Gemeinsam verließen sie den Stall und schlenderten über den großen Hof in Richtung Schmiede. Neia mochte das Anwesen. Einer der Stallburschen war ebenfalls gezeichnet und in der Schmiede arbeitete sogar ein Elf – und kein Gezeichneter! Er war der erste, den Neia in Kentan gesehen hatte, und sie wusste von Mirri, dass das ihrem Meister ordentlich Probleme bereitet hatte. Allerdings war er der Gildenmeister der Schmiede, von daher wollte es sich niemand mit ihm verscherzen. Der Elf hatte auf die Götter schwören müssen, keine Magie in seine Arbeiten einzuweben, denn das Herstellen von Artefakten war inzwischen streng verboten. Inzwischen hatte Neia noch ein paar andere Elfen gesehen, die nie lange in Kentan blieben. Merkwürdigerweise schienen die Menschen gesunde Elfen mehr zu verabscheuen als solche, die Anzeichen der Krankheit trugen. In anderen Ländern war die Lage angeblich besser, hatte Neia gehört, doch am besten war es für Elfen, sich aus den Großstädten fernzuhalten.

»Was hast du heute noch so vor?«, fragte Mirri und schnappte sich ihre Schürze von dem Haken an der Außenwand der Schmiede.

Neia lugte durch die halb offene Tür in den Schmiederaum und rümpfte die Nase, als ihr der beißende Geruch von Metall und Asche entgegenschlug.

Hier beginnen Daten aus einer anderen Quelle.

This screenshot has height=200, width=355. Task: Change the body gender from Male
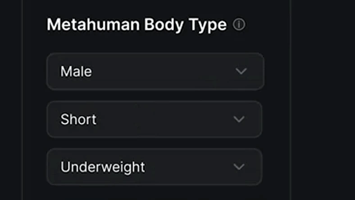[155, 72]
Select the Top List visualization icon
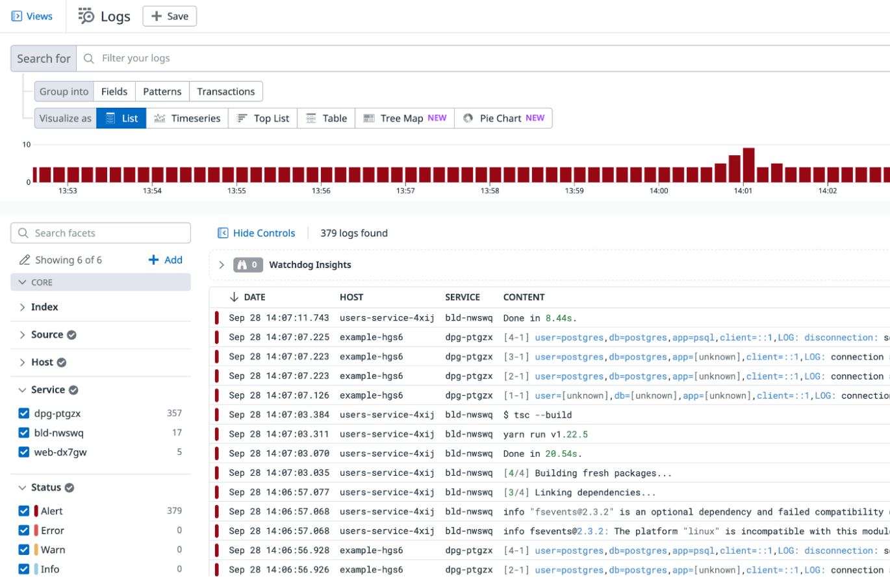The image size is (890, 577). click(243, 118)
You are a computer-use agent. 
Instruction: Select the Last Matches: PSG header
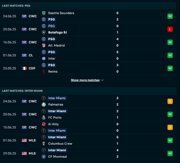coord(88,6)
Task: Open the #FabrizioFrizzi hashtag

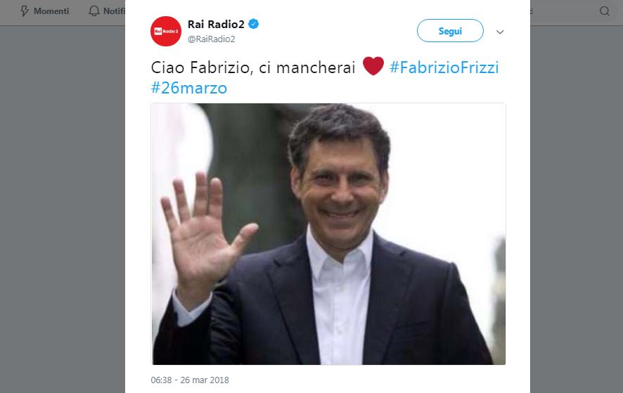Action: click(x=444, y=67)
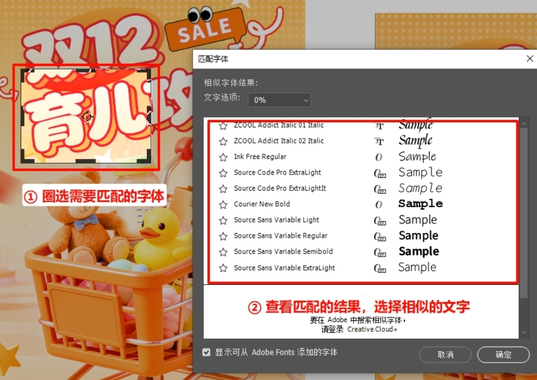Viewport: 537px width, 380px height.
Task: Star the Source Sans Variable ExtraLight font
Action: (x=223, y=268)
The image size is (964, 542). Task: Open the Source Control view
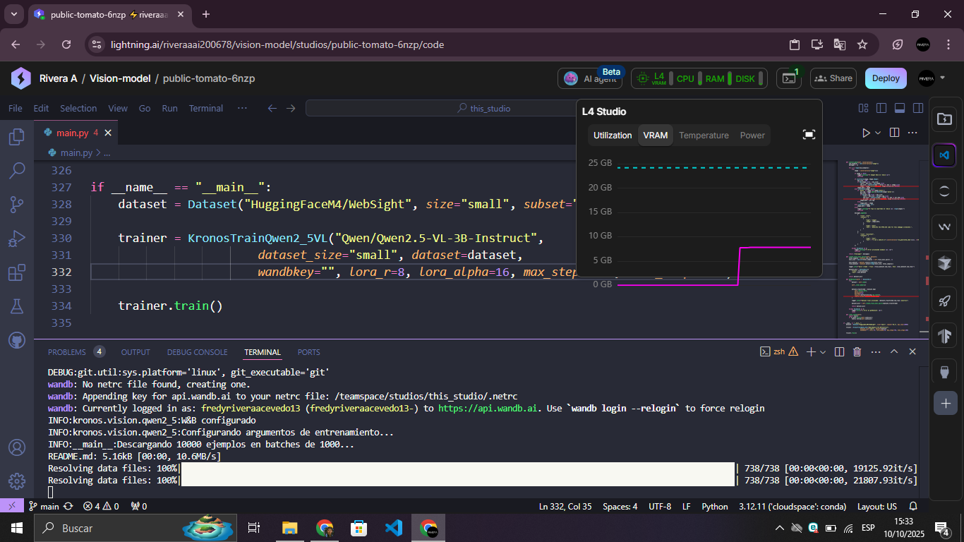pyautogui.click(x=16, y=205)
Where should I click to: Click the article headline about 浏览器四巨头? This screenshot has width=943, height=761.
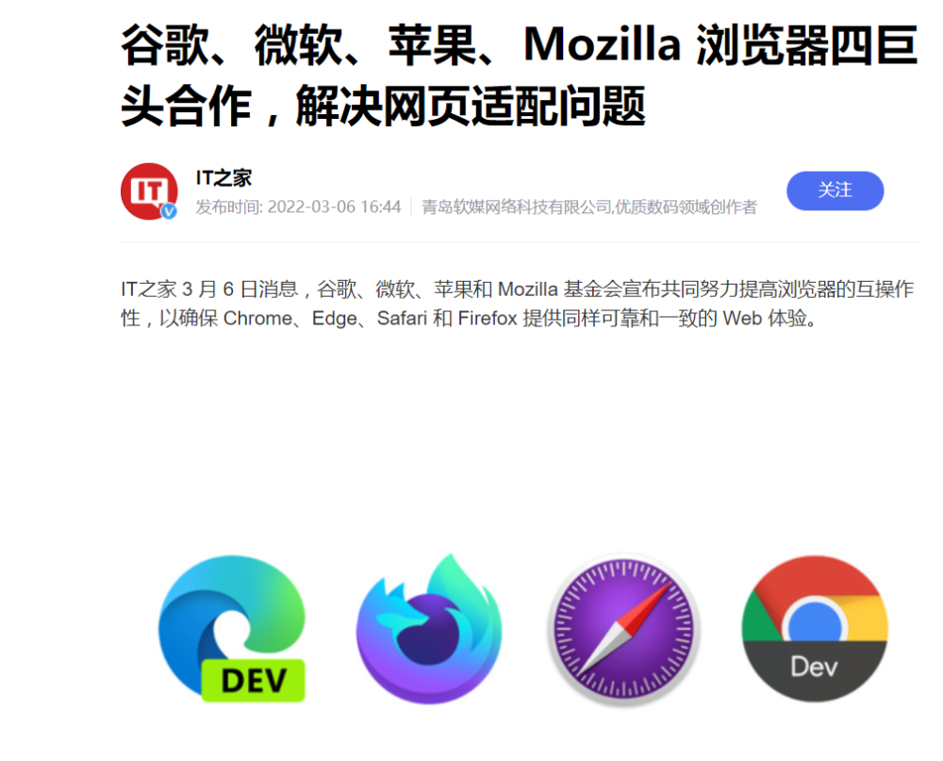(519, 75)
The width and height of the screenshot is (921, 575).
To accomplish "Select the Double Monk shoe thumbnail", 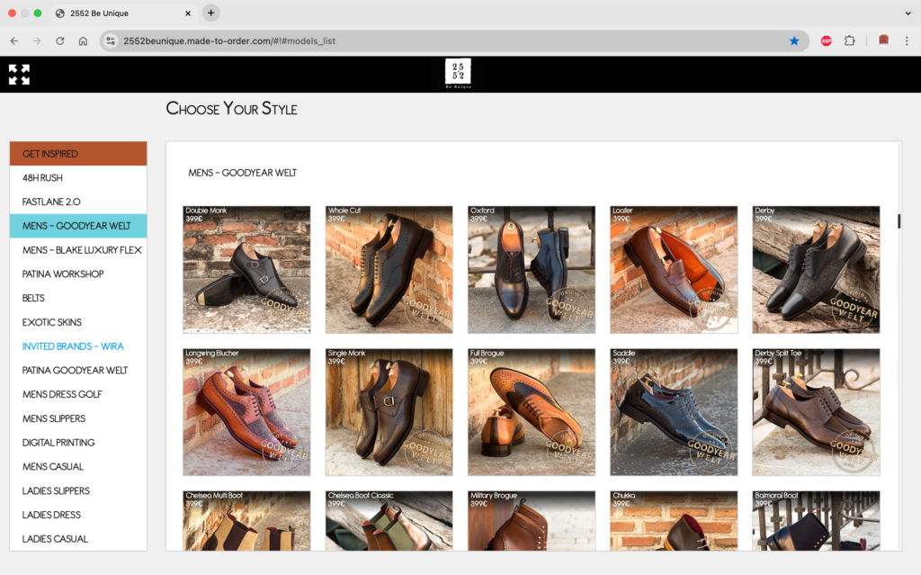I will click(246, 270).
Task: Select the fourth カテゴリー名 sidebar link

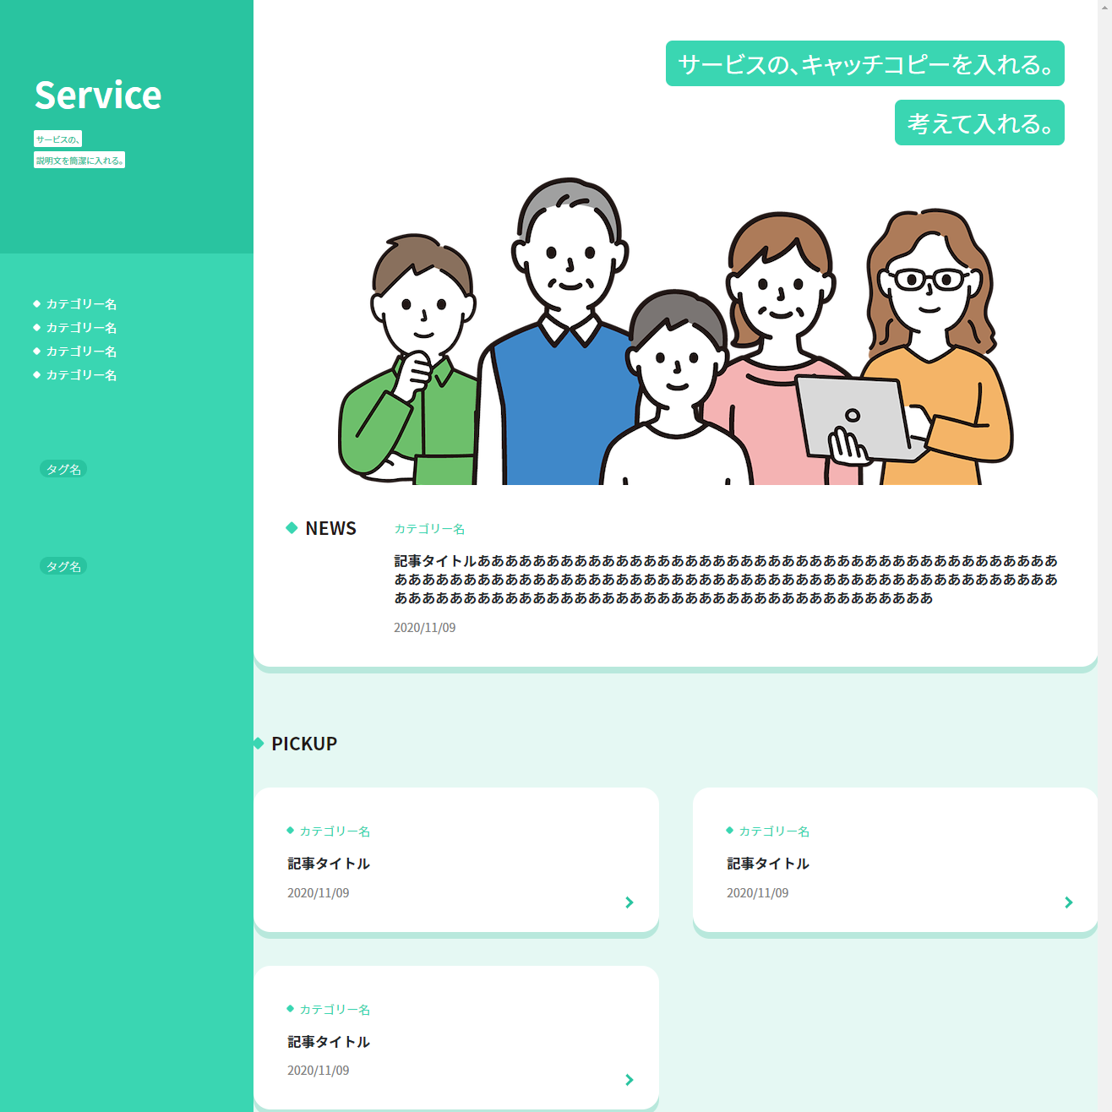Action: click(x=81, y=375)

»Ein bisschen im Viertel herumlaufen, denke ich. Ich bin gestern erst im Äußeren Ring gewesen, das reicht«, antwortete sie abwesend. Auch Mirri wusste nichts von ihrer Arbeit bei Lady Renna und Neia hasste die Tatsache, ihre beste Freundin anlügen zu müssen.

Mirri brummte etwas Zustimmendes mit einem sehnsüchtigen Ausdruck in den Augen. Sie war in den letzten Zügen ihrer Lehre und die freien Tage, die sie hatte, verbrachte sie mit Üben und dem Studieren der Texte, die der Meister ihr empfahl. Bald würde sie ihre Prüfung ablegen und sie mit Erfolg bestehen, davon war Neia überzeugt. Mirri meistens auch, außer alle zwei Kerzen, wenn sie von ihren Selbstzweifeln überrannt wurde. Auch jetzt begann sie bereits nervös ihre Hände zu kneten und immer wieder in die Schmiede hineinzusehen. Es drängte sie danach, ihre Arbeit aufzunehmen.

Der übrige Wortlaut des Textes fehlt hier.